Cancel a running job with `DELETE /job/{jobId}`:

<CodeGroup>
  ```python Python theme={null}
  client.jobs.cancel_job(job_id=job_id)
  ```

  ```bash curl theme={null}
  curl -X DELETE "https://api.runpulse.com/job/abc123" \
    -H "x-api-key: YOUR_API_KEY"
  ```
</CodeGroup>

***

## When to Use Async

<AccordionGroup>
  <Accordion title="Large documents (50+ pages)">
    Synchronous requests may timeout for large documents.
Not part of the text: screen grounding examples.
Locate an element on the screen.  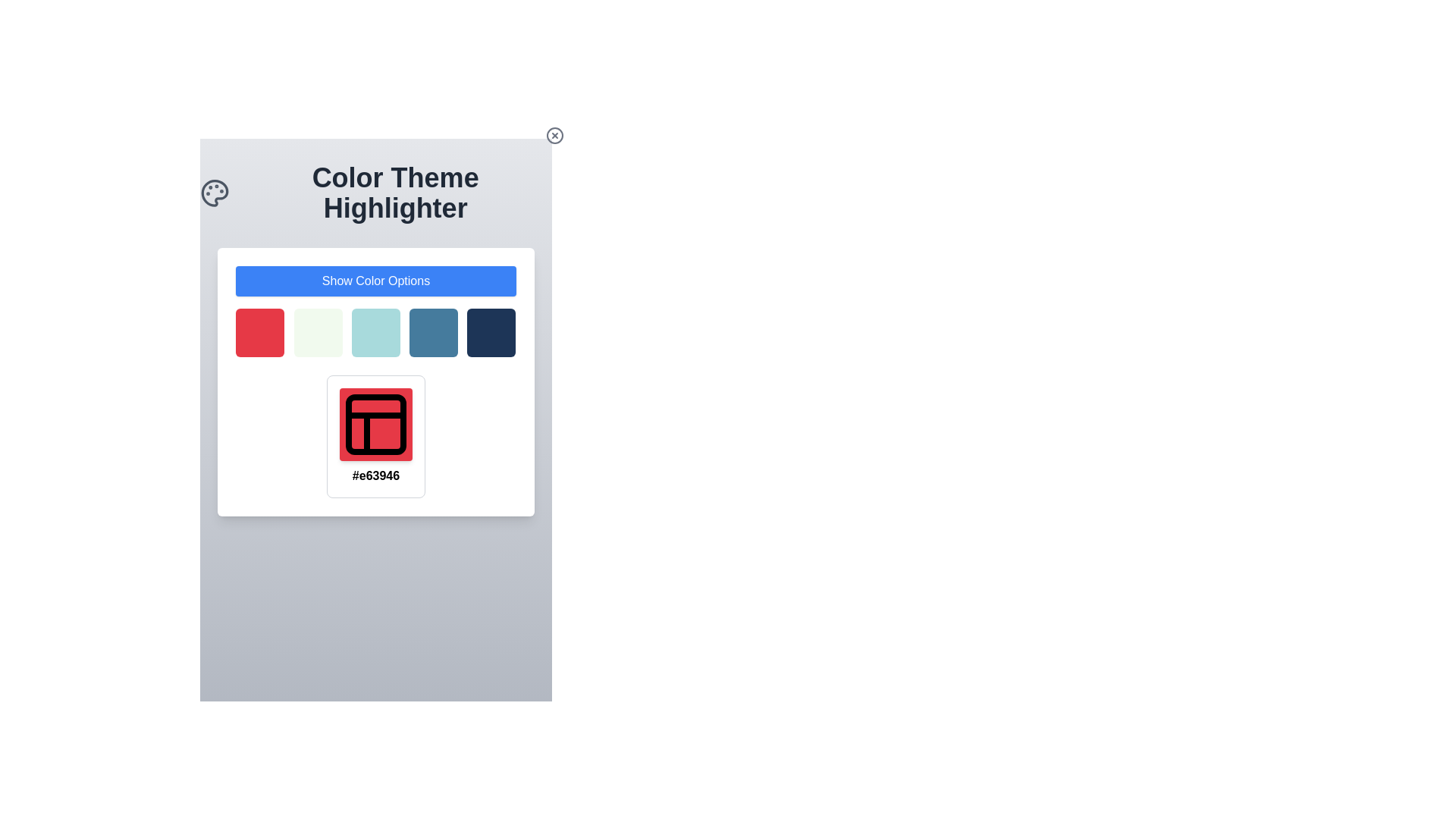
the third selectable grid item in the horizontal row below the 'Color Theme Highlighter' title and 'Show Color Options' button is located at coordinates (375, 332).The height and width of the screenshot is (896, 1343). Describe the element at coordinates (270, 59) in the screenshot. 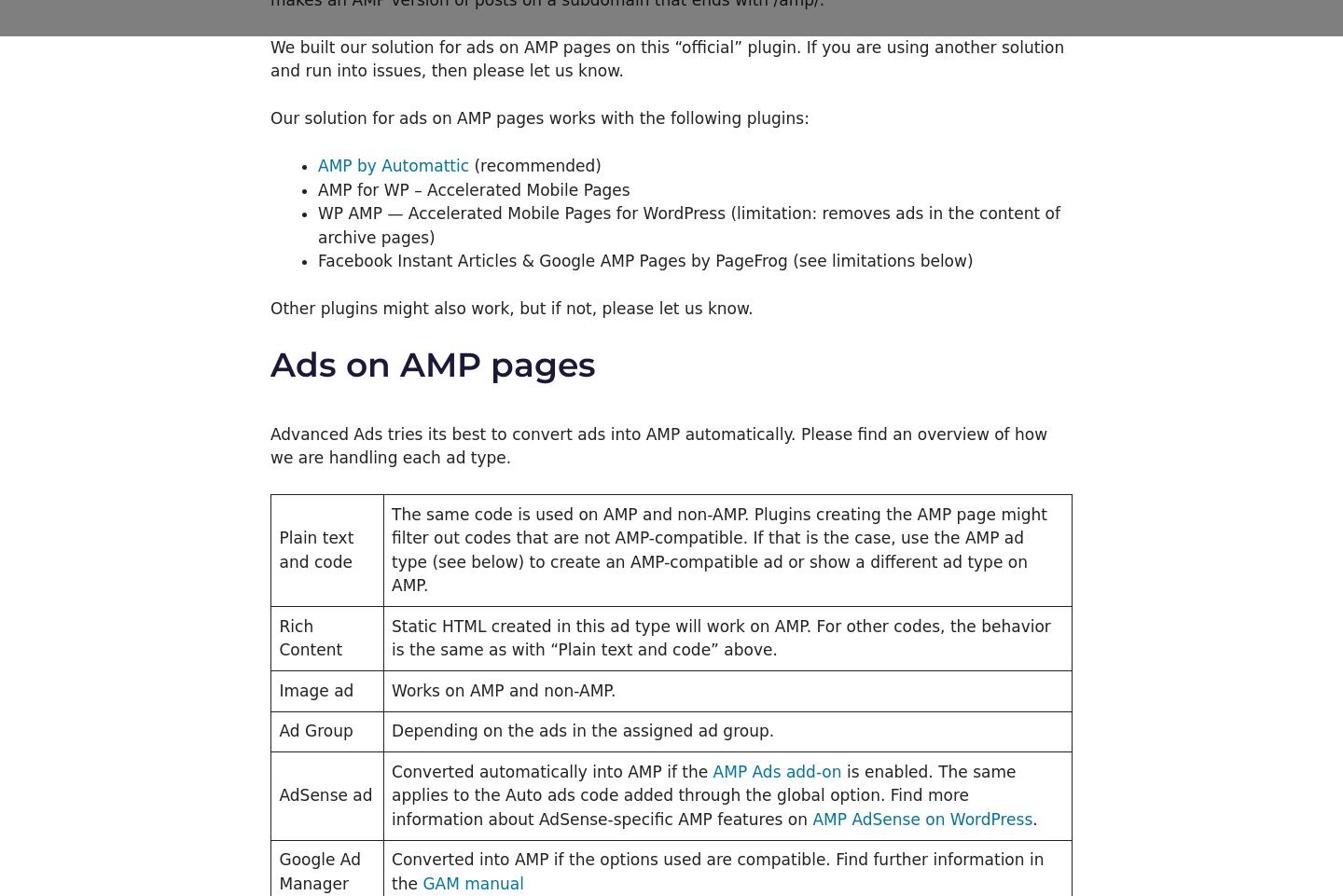

I see `'We built our solution for ads on AMP pages on this “official” plugin. If you are using another solution and run into issues, then please let us know.'` at that location.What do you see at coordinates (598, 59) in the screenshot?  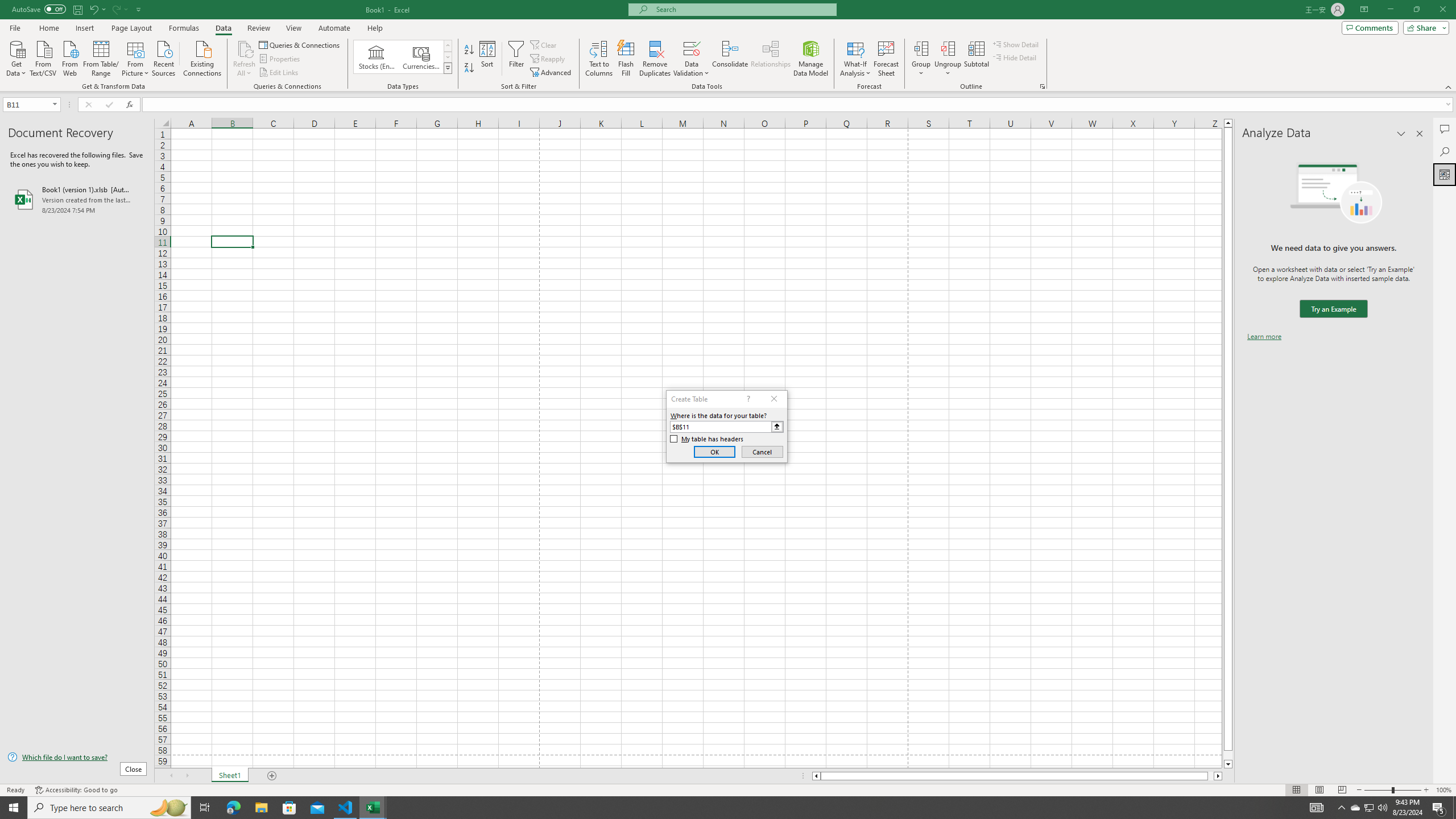 I see `'Text to Columns...'` at bounding box center [598, 59].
Always use async for documents over 50 pages.
  </Accordion>

  <Accordion title="Complex schemas">
    Schema extraction with many fields or nested structures benefits from async processing.
  </Accordion>

  <Accordion title="Production workflows">
    Async provides better reliability and allows you to handle failures gracefully with retries.
  </Accordion>

  <Accordion title="Batch processing">
    Submit multiple documents asynchronously and poll for results in parallel.
  </Accordion>
</AccordionGroup>

***

## Sync vs Async Comparison

| Aspect         | Sync (`async: false`) | Async (`async: true`)  |
| -------------- | --------------------- | ---------------------- |
| Response       | Full result           | Job ID only            |
| HTTP Status    | 200                   | 202                    |
| Timeout risk   | Higher                | Lower                  |
| Best for       | Small docs, testing   | Production, large docs |
| Polling needed | No                    | Yes                    |

***

## Webhooks Alternative

Instead of polling, you can use [webhooks](/svix-webhooks) to receive notifications when jobs complete:

```python theme={null}
# Generate a one-time link to the Svix webhook portal
webhook_link = client.webhooks.create_webhook_link()
print(f"Configure webhooks at: {webhook_link.link}")

# Submit async job - webhook will notify on completion
job = client.extract(file_url="...", async_=True)
```

See [Svix Webhooks](/svix-webhooks) for setup instructions.